Bacaklarımı olabildiği kadar hızla oynatmaya çalışıyordum.
İlk tur.
İyiydim, yürümek gibiydi.
İkinci tur.
Biraz daha hızlı yürümek gibiydi.
Üçüncü tura döndüğümde, beni dikkatli bakışlarla izleyen Yiğitle göz göze gelmiştim.
Altıncı tur.
Nefesimin acıdığını biraz hissediyordum. Ama rüzgâra karşı koşmak güzeldi. Fakat binanın çevresi oldukça büyüktü. Çok büyüktü.
Dokuzuncu tur.
Bacaklarımın yandığını hissediyordum.
Turun bitiminde beni bekleyen Yiğit, yeni turun başlangıcında da oradaydı ve kronometreye bakıyordu. Ardından elindeki cihazı yukarı kaldırdı ve ardımdan bağırdı.
"Her fazla saniye, fazla antrenman demek çaylak!" dedi sert sesiyle.

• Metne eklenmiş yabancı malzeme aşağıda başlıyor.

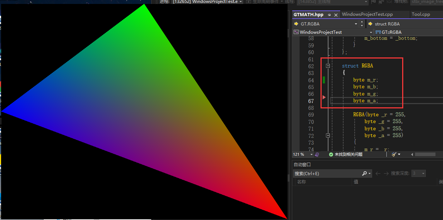Click the Autos window search box
This screenshot has width=443, height=220.
tap(326, 173)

Anında süratimi daha da arttırdım. Binanın bitimine geldiğimde, hızla Yiğit'in yanına koştum. Yanına geldiğimde, durdum ve bacaklarımdan destek alarak, nefeslenmeye çalıştım.
"Fazla eğilme, tansiyonun düşer" diyen adamın dediğini yaptım.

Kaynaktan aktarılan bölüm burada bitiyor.